Un "farmaco-spazzino" riduce i danni della chemioterapia: ogni anno oltre 25.000 italiani, soprattutto giovanissimi, si ammalano di leucemie e linfomi, con il rischio di andare incontro a pesanti effetti collaterali fra cui l'insufficienza renale, a seguito della chemioterapia. Si tratta della cosiddetta sindrome da lisi tumorale, che nel 5% dei pazienti è addirittura fatale.
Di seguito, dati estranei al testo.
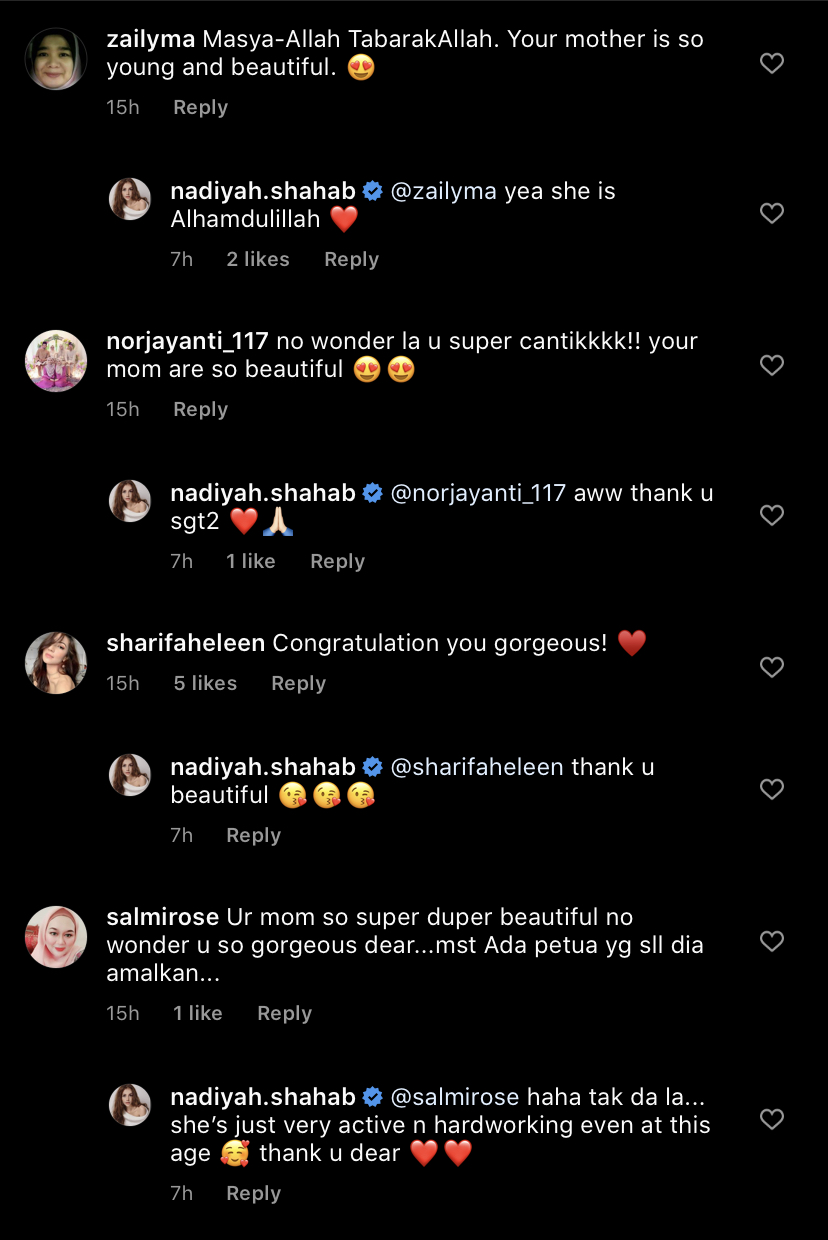Image resolution: width=828 pixels, height=1240 pixels.
Task: Open the @salmirose mention link
Action: [454, 1097]
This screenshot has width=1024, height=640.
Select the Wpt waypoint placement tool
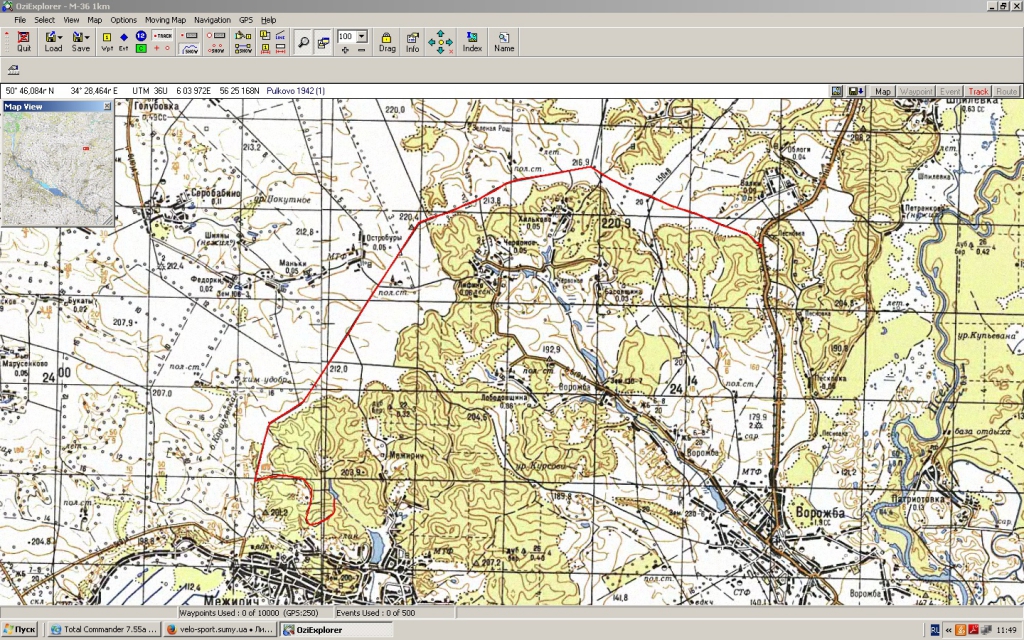pyautogui.click(x=107, y=41)
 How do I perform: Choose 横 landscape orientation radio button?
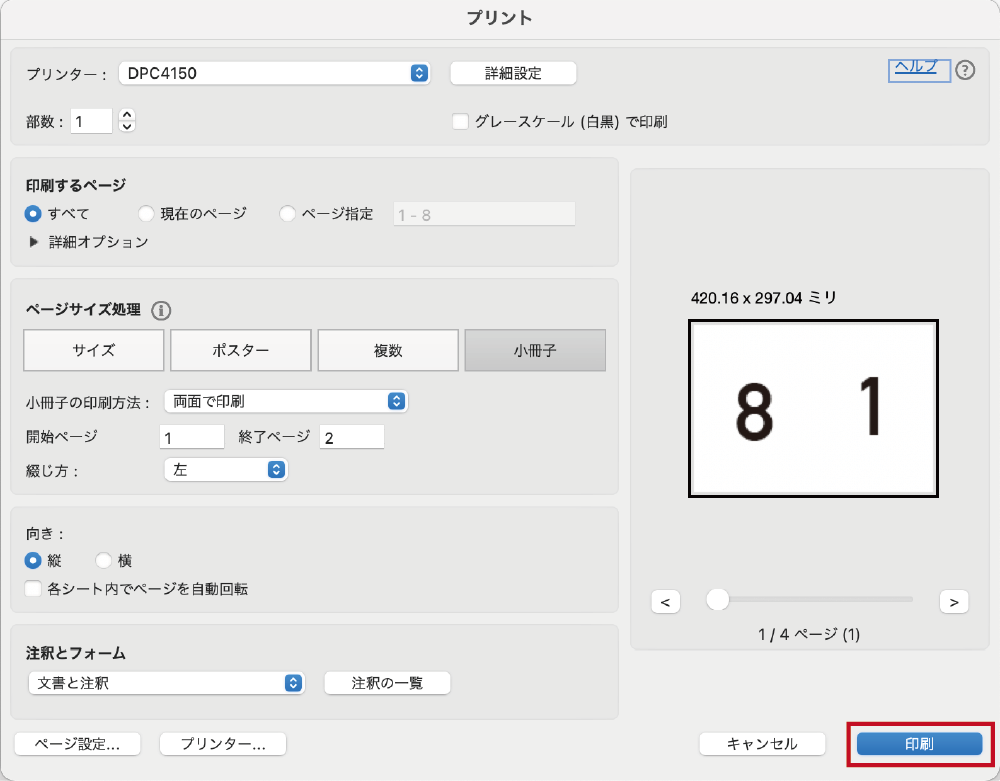tap(103, 561)
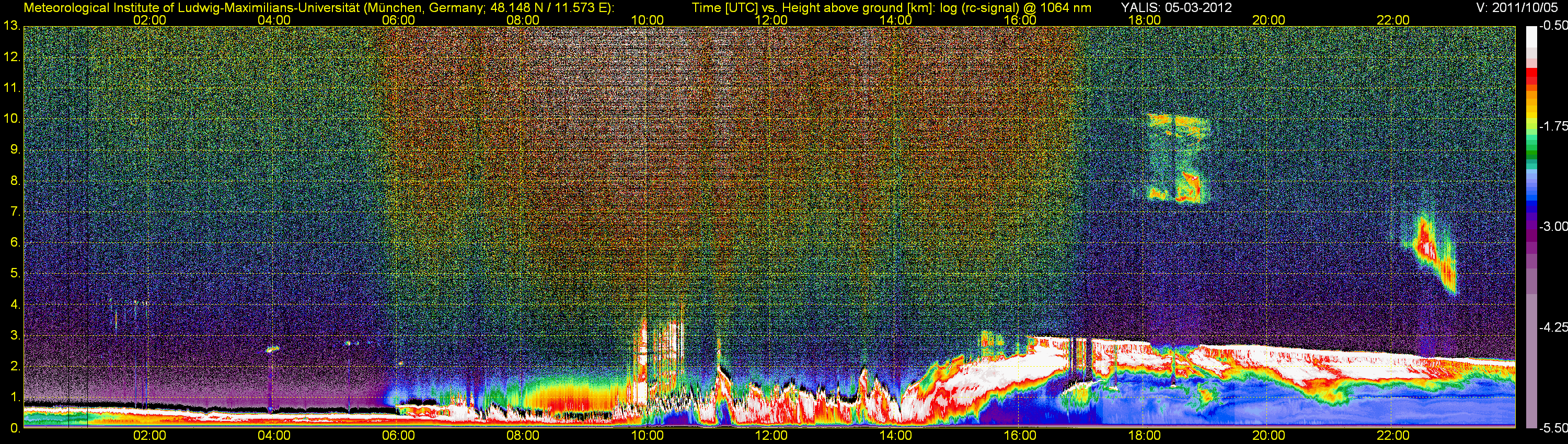Screen dimensions: 1568x444
Task: Select the 10 km height axis label
Action: [x=11, y=119]
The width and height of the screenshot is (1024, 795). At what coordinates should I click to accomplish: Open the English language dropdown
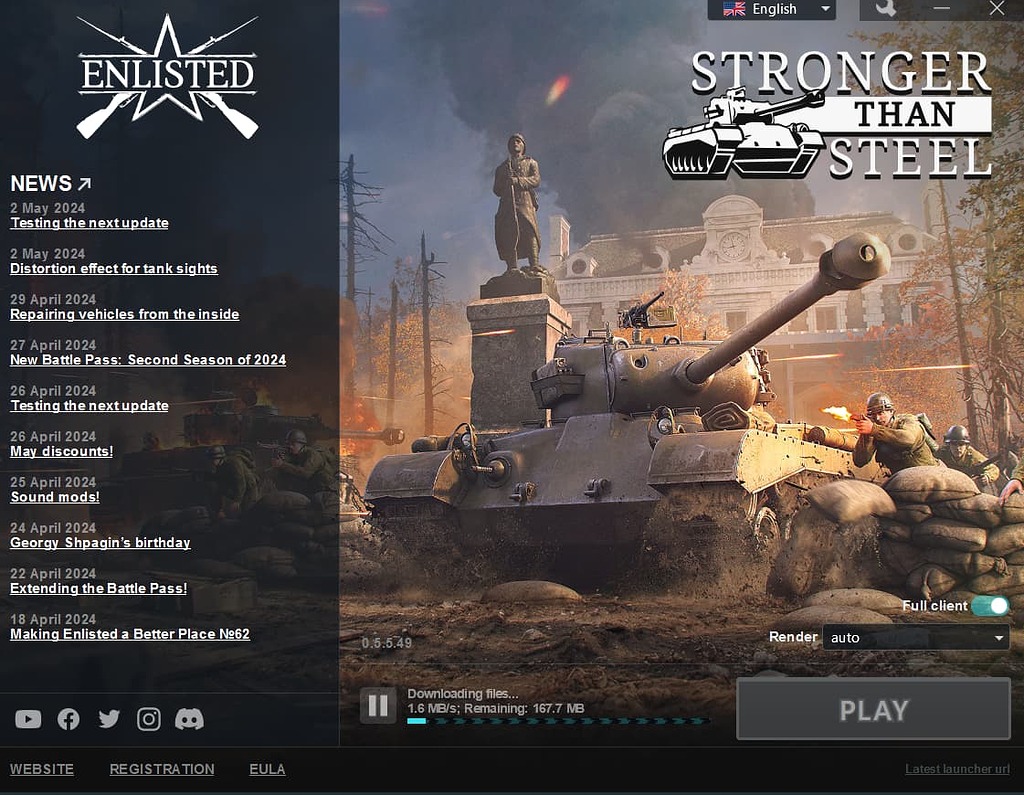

La distruzione rapida di cellule maligne che liberano nel sangue sostanze tossiche, prima fra tutte l'acido urico, può essere scongiurata grazie ad un farmaco che riduce proprio l'acido urico con una efficacia di circa il 30% maggiore rispetto alla terapia standard in uso da più di trent'anni. Le cure contro i tumori ematologici come leucemie e linfomi permettono oggi di guarire nel 70 % dei casi. Ma la liberazione nell'organismo di sostanze tossiche per i reni, in particolare acido urico, riguarda circa il 3-20% dei malati con tumori ematologici, e l'incidenza sale fino al 30% negli under 18. I dati preliminari dello studio FLORENCE, presentato oggi a Firenze, la città dove lo studio è stato disegnato, con un investimento di circa 50 milioni di euro per l'intero programma di sviluppo, dimostrano la possibilita' di intervenire con un farmaco efficacie ma anche molto economico rispetto alle cure attuali e quindi sostenibile anche dal servizio sanitario nazionale, ha spiegato Lucia Aleotti, presidente della Menarini. L'azienda che presenterà a breve il dossier di registrazione all'Agenzia Europea del Farmaco per l'autorizzazione in commercio. Ora l'obiettivo della ricerca è quello di verificare la possibilità di utilizzare la molecola anche nei bambini che al momento non possono usufruire di questo tipo di terapia di supporto. E potenzialmente il farmaco potrebbe essere utilizzato anche per altri trattamenti di supporto in caso di altri tumori come quelli solidi. La ricerca, iniziata nel 2012, ha coinvolto circa 350 pazienti adulti dei reparti onco-ematologici di 79 centri distribuiti in 12 Paesi (Italia, Germania, Spagna, Spagna, Russia, Croazia, Polonia, Repubblica Ceca, Romania, Serbia, Ucraina, Ungheria e Brasile). L'Italia ha avuto il coordinamento internazionale della sperimentazione. ''Ma l'Italia - ha spiegato Aleotti - ha bisogno di regole certe e di rispetto delle regole'' ma anche di un sistema di incentivi che aiuti non solo le piccole aziende.